**INSTRUCTIONS TO FOLLOW**
Across the entries below, how many lines have the word "swatch" in them? Respond with only the number.

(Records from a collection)
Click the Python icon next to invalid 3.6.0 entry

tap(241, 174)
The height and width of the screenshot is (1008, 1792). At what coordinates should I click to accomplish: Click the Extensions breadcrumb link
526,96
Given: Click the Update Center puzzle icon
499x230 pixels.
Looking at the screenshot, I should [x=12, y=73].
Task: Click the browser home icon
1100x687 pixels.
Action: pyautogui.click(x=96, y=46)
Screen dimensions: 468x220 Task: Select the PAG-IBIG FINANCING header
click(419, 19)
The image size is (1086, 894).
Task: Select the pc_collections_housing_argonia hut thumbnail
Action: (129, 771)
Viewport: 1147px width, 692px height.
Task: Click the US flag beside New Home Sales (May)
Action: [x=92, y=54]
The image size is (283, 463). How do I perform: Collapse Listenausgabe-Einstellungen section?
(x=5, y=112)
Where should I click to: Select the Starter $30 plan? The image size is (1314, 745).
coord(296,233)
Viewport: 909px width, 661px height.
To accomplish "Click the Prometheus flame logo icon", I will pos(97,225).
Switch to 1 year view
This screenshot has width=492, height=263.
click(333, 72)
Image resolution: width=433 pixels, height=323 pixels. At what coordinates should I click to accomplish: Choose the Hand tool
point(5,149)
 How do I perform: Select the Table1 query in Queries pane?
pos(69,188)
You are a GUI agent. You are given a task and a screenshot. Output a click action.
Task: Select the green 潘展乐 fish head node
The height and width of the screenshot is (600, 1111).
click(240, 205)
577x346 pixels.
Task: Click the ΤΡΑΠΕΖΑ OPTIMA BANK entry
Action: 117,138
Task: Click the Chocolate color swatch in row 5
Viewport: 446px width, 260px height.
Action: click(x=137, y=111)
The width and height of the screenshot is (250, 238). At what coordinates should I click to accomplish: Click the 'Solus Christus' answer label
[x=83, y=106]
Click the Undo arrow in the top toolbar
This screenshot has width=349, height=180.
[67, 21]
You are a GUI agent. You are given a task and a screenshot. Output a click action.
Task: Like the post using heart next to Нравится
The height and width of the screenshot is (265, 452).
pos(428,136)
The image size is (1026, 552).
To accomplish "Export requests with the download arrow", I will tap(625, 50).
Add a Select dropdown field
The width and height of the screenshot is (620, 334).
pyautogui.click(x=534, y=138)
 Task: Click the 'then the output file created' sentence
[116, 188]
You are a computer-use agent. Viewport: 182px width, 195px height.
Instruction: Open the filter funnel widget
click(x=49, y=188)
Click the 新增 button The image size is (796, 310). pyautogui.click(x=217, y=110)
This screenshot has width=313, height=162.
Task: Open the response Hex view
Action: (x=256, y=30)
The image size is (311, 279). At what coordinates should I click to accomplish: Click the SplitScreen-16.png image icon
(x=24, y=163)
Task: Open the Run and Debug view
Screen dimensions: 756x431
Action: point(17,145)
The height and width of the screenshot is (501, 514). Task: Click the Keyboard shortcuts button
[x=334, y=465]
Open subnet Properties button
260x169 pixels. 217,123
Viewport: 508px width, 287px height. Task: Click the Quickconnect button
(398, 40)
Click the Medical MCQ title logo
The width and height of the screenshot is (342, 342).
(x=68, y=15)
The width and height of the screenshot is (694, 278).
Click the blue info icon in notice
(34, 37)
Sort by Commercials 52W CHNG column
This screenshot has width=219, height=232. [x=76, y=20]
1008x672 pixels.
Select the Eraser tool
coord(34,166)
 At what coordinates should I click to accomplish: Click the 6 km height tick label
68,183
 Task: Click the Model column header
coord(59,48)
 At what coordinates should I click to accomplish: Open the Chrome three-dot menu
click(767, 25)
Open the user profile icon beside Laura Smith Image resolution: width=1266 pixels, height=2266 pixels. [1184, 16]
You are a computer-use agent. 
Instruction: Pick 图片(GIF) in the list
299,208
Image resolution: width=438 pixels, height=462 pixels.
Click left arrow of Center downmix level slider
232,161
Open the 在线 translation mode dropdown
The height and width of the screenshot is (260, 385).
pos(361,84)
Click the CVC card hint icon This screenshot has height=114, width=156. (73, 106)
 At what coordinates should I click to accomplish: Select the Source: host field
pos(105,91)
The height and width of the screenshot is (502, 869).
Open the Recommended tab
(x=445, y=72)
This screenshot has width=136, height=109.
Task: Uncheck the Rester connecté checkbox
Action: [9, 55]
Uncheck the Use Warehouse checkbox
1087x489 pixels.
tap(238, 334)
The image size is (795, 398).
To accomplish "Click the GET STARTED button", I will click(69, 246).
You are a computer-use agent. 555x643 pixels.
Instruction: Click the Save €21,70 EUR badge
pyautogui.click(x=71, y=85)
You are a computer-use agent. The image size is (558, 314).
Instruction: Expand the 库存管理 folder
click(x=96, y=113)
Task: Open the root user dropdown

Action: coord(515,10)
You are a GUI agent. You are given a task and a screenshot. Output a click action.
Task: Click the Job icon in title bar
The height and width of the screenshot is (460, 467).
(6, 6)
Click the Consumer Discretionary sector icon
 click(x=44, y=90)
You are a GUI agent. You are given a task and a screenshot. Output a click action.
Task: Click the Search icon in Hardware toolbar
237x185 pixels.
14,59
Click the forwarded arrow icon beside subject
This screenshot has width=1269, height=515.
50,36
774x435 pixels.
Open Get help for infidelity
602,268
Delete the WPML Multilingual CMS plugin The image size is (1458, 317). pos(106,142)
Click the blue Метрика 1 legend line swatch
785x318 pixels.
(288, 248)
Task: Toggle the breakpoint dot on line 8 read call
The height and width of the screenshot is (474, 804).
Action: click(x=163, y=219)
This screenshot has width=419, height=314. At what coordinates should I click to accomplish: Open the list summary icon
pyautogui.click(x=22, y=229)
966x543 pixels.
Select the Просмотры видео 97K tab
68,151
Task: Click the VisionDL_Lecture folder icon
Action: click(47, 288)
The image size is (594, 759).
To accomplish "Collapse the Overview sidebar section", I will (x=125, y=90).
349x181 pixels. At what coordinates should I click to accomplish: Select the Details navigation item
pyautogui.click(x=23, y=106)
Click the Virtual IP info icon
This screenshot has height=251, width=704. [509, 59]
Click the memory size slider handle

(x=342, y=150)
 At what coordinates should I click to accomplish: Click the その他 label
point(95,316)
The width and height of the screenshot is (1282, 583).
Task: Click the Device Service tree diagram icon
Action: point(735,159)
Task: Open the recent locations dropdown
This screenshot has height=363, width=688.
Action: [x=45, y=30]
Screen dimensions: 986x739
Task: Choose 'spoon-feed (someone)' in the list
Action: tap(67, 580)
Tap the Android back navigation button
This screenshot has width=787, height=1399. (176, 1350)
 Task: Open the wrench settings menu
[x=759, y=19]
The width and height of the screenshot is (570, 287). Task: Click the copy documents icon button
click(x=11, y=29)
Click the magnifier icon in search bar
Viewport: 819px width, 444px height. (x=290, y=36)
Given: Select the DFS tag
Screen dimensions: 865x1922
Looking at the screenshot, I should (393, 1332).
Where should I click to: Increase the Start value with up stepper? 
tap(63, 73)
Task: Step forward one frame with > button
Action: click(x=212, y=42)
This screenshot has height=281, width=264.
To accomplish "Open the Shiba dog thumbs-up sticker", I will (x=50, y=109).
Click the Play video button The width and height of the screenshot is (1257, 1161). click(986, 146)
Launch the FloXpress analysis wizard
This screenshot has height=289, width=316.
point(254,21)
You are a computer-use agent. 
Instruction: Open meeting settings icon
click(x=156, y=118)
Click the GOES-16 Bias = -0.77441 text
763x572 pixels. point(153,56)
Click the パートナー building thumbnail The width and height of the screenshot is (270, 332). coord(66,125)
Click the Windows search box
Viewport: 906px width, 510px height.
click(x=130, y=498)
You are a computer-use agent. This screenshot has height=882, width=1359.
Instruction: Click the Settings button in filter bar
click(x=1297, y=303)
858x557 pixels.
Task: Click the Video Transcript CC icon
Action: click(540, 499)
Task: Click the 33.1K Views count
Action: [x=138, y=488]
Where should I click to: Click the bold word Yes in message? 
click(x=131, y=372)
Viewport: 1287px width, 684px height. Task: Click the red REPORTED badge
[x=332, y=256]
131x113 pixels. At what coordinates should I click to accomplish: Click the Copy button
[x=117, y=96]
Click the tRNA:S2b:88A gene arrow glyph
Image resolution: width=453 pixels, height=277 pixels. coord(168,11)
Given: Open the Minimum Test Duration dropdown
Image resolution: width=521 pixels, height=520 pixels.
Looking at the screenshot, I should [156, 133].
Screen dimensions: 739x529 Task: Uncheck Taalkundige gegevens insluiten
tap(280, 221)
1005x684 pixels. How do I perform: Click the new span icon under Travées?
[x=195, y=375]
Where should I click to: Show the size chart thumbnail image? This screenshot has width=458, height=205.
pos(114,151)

**ANSWER**
2